A: Differentiating erythema multiforme (EM) minor from EM major, which represents the milder end of the Stevens-Johnson Syndrome (SJS) and Toxic Epidermal Necrolysis (TEN) spectrum, requires careful assessment of mucosal involvement and skin detachment. EM minor typically presents with target lesions and limited or no mucosal involvement. While oral lesions may occur, they are usually mild. In contrast, EM major involves more widespread and severe mucosal erosions affecting at least two mucosal sites (e.g., oral, ocular, genital). Additionally, EM major exhibits epidermal detachment affecting less than 10% of the body surface area (BSA). Skin biopsies can be helpful in ambiguous cases. Explore how histopathological findings can further aid in distinguishing these conditions. Consider implementing a standardized skin assessment protocol in your practice to accurately document the extent of skin and mucosal involvement for appropriate diagnosis and management.

Q: What are the most common drug triggers for erythema multiforme, and how should I approach medication management in a patient with suspected drug-induced EM?

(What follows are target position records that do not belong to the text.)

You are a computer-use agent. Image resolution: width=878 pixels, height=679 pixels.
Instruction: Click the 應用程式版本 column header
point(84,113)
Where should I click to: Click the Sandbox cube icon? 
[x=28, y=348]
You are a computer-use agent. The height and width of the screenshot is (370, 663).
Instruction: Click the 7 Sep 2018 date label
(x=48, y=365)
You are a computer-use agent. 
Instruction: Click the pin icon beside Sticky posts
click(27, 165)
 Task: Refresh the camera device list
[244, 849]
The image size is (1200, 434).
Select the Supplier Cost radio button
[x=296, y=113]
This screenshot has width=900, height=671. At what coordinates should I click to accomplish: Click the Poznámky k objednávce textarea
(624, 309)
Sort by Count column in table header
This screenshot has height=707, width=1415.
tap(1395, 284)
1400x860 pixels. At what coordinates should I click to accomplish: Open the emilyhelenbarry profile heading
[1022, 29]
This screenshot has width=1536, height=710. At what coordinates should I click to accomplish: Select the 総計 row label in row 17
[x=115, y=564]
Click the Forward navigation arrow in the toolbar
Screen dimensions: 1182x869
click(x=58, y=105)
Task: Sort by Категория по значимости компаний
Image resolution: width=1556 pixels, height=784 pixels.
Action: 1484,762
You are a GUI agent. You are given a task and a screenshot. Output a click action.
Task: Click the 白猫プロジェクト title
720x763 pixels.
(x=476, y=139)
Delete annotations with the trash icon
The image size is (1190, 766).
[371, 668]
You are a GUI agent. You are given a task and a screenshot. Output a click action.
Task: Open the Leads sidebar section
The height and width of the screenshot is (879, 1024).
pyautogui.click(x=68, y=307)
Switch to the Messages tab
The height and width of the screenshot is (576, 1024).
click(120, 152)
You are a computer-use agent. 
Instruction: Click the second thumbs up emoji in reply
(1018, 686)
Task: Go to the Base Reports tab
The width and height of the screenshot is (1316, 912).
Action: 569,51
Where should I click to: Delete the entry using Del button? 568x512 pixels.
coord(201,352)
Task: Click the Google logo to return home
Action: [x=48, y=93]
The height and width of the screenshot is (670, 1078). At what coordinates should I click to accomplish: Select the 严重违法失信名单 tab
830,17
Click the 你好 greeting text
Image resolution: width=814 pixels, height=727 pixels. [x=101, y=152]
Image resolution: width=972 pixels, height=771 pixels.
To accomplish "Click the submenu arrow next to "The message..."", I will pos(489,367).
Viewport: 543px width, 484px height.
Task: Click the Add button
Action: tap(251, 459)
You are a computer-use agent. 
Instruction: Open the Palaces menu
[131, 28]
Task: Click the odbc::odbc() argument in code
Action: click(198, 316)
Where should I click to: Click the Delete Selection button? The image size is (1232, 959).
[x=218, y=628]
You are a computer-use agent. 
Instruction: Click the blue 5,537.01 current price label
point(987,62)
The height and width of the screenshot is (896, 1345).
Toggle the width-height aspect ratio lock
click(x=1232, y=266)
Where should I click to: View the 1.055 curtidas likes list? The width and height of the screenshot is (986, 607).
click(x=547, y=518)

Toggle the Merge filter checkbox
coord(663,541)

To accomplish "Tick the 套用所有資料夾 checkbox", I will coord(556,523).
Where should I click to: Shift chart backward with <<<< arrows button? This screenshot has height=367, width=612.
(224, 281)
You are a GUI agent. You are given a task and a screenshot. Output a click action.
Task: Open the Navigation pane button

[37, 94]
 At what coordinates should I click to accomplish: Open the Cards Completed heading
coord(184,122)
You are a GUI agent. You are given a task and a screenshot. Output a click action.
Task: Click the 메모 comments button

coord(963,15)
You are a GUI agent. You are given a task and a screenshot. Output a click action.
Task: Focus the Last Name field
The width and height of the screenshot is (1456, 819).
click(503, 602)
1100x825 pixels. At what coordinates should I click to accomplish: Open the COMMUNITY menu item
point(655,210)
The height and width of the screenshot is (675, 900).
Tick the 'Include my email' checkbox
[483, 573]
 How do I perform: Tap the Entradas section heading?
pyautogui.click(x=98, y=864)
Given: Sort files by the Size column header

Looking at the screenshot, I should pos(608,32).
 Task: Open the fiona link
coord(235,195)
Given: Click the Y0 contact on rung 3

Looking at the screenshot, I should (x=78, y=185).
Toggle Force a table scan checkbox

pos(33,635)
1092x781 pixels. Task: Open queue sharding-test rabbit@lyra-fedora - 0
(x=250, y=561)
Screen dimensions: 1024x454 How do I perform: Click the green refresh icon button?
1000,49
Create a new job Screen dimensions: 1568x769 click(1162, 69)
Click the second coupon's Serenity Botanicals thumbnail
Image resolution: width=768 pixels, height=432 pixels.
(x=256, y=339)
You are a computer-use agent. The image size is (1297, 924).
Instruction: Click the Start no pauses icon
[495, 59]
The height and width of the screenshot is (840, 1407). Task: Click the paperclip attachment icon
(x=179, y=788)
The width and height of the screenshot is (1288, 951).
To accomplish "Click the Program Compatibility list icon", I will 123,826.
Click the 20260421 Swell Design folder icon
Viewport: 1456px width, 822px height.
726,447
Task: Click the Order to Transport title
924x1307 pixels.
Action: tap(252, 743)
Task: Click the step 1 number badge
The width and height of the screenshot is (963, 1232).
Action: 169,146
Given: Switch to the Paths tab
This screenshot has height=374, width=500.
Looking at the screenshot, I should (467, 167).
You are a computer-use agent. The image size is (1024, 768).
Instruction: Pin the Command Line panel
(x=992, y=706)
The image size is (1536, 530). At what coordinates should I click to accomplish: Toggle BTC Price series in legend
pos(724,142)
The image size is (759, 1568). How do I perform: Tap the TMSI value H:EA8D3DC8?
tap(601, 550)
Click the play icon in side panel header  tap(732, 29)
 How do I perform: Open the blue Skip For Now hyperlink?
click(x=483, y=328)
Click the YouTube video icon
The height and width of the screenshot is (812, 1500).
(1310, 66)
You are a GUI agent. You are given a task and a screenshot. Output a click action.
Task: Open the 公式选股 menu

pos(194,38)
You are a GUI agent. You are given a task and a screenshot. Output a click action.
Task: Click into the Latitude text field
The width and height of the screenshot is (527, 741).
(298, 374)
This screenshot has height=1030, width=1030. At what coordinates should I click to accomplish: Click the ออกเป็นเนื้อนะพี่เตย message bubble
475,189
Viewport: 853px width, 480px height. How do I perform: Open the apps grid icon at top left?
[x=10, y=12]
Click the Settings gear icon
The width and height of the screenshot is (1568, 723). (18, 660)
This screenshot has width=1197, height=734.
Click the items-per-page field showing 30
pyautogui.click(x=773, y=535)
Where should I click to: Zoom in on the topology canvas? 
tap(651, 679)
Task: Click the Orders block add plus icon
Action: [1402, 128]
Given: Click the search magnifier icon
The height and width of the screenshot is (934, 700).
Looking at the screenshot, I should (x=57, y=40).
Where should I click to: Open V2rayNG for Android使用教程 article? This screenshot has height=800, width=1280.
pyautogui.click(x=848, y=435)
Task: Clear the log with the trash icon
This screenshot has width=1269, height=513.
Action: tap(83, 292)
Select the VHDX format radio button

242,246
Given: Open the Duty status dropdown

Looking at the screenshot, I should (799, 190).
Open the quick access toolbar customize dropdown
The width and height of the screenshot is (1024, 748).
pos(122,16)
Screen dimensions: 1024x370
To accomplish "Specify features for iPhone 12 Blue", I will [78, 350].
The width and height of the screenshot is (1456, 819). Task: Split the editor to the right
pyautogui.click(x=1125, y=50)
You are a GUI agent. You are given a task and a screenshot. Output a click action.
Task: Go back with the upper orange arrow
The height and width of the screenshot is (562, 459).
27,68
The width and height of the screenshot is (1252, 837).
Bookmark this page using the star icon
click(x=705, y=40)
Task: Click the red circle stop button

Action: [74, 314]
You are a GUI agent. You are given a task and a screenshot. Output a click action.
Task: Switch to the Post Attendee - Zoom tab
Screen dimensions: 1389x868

A: Several medications are commonly implicated in erythema multiforme (EM) reactions. These include sulfonamides, anticonvulsants (e.g., phenytoin, carbamazepine, lamotrigine), nonsteroidal anti-inflammatory drugs (NSAIDs), allopurinol, and certain antibiotics (e.g., penicillins, cephalosporins). If drug-induced EM is suspected, the offending medication should be immediately discontinued. A thorough medication history is crucial. Learn more about the Naranjo Algorithm and other causality assessment tools to help determine the likelihood of a drug being the causative agent. If the patient requires alternative medications for their underlying condition, careful consideration should be given to potential cross-reactivity within drug classes. Consider implementing a phased reintroduction of medications under close observation when necessary.

Quick Tips

Practical Coding Tips
  • Code EM to L51.1
  • Document lesion morphology
  • Specify major/minor if known
  • Consider Stevens-Johnson/TEN differential
  • Rule out drug-induced EM

Documentation Templates

Patient presents with symptoms consistent with Erythema Multiforme (EM), likely EM minor.  Onset of the rash was reported as [duration] ago, characterized by [description of lesions - e.g.,  well-defined, erythematous target lesions, macules, papules, vesicles, bullae] distributed on [location of lesions - e.g., extremities, palms, soles, oral mucosa].  Patient denies fever, malaise, or systemic symptoms.  Lesions are [description of discomfort - e.g., pruritic, painful, burning].  No mucosal involvement noted.  Patient reports [possible triggering factor - e.g., recent herpes simplex virus infection, medication exposure,  Mycoplasma pneumoniae infection].  Differential diagnoses considered include Stevens-Johnson Syndrome, toxic epidermal necrolysis, drug eruption, and urticaria.  Based on clinical presentation and history, the diagnosis of Erythema Multiforme minor is favored.  Treatment plan includes [treatment - e.g., symptomatic management with antihistamines, topical corticosteroids, discontinuation of suspected causative medication].  Patient education provided regarding  EM prognosis, recurrence prevention, and potential complications.  Follow-up scheduled in [duration] to monitor resolution and assess for any progression of symptoms.  ICD-10-CM code L51.1 (Erythema multiforme) is assigned.